## EXERCISE REQUIREMENTS
According to the well-spacing text, how far apart will the Wolfcamp A and B wells be spaced in the higher-density pilot on the East Half of the 1-mile DSU?

## GIVEN TEXT
And in some instances, we've observed suppressed early time flow back and production performance of new wells that we drilled in an infill pattern as a result of reduced reservoir pressure that's been caused by production from the older offset wells. We also suspect that the pressure sinks caused by production from existing wells can reduce fracture complexity, and thus stimulated volume of rock in the infill wells. We've observed some of these negative impacts in the two Spraberry Shale with infill wells return to sales during the fourth quarter.

Taking these observations into account, our current conclusion is that drilling and completing blocks of rock at the ultimate density is the right approach to developing stacked unconventional reservoirs. Simultaneously, completing families of wells and virgin blocks of rock before any production begins minimizes well-to-well mechanical interference issues between lateral and vertical offset wells. It maximizes the fracture complexity and well stimulation effectiveness. It eliminates potential negative impacts from uneven reservoir pressure created by existing production. And really importantly, it drastically reduces offset well shut-ins if you try to come back in an infill an existing pattern. This is the approach that we will take to developing the remainder of County Line and will also drive our development of Mustang Springs.

So, turning to Mustang Springs, at year end, we had two rigs working on the asset. Both of these rigs were initially drilling the parent wells in each of the four initially identified target intervals on the asset, the Middle Spraberry, the Spraberry Shale, the Wolfcamp A and Wolfcamp B horizons. As I described earlier, we'll use the performance of these four parent wells to establish baseline production data in each of our targeted reservoirs against which we can then compare the performance of wells that we'll be drilling in our density pilot.

You can see the location of the parent wells at Mustang Springs on slide 10. Once we finish these four pilot wells, or parent wells, and move the rigs immediately to the first density pilot at Mustang Springs, which we'll use to investigate a continuum of well densities on a mile-wide spacing unit across the four primary target horizons. You can see the location of this pilot on slide 25.

Within this spacing unit, we will have two sub-pilots with different well densities. On the East Half of the 1-mile DSU, we will drill a higher well density pilot in the Wolfcamp in the A and B intervals with wells spaced approximately 750 feet apart, and our lower well density pilot in the overlying Middle Spraberry and Spraberry Shale intervals where we will drill a wine-rack pattern in two benches in each interval with wells spaced 1,750 feet apart and 1,250 feet apart respectively. On the West Half of the unit, we'll flip the pattern with lower density well spacing in the Wolfcamp A and B and higher density spacing in the Spraberry Shale and Middle Spraberry. You can see slide 26 for details.

## RECORDS
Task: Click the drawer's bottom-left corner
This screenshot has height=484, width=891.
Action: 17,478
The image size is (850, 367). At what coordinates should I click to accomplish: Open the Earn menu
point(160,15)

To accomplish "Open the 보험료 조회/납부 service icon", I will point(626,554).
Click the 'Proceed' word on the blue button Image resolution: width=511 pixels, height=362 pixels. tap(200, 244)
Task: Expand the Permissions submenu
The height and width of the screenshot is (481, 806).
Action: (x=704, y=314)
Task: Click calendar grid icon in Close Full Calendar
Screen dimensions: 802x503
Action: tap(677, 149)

* * *

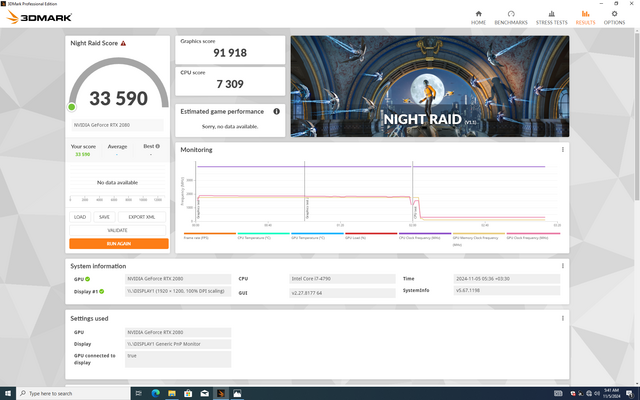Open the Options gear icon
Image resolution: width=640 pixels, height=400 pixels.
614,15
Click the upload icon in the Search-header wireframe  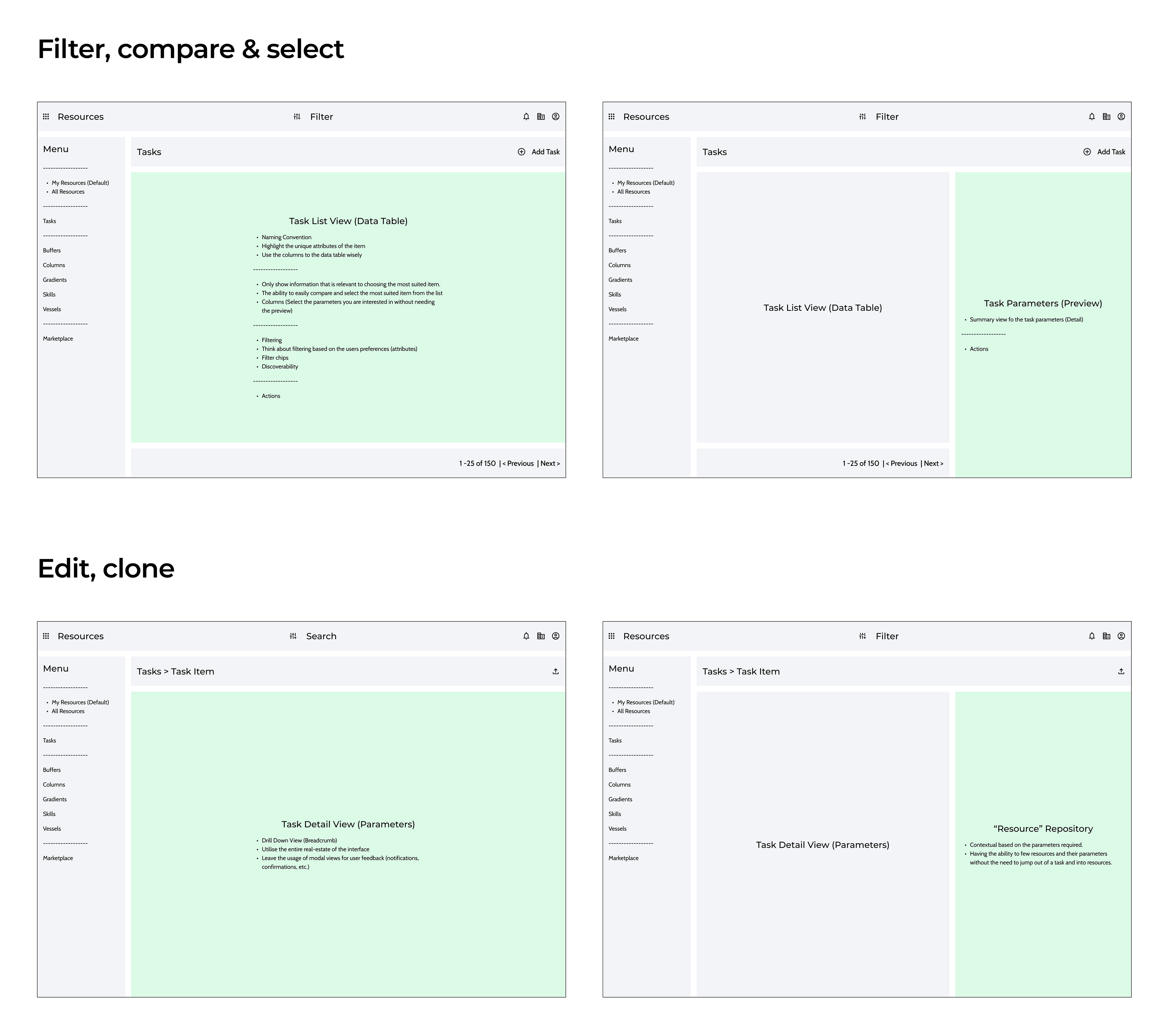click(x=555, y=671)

==

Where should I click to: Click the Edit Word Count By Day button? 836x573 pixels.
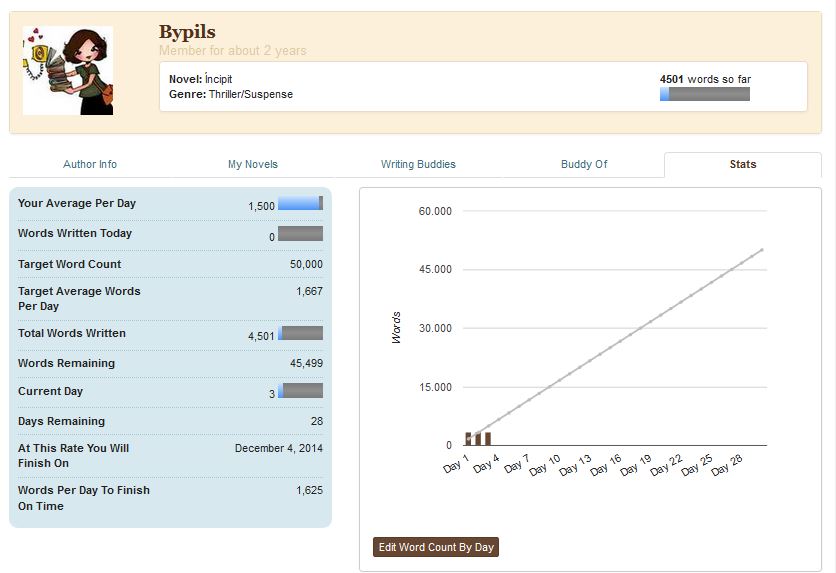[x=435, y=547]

## THE SOLUTION
About 750 feet apart.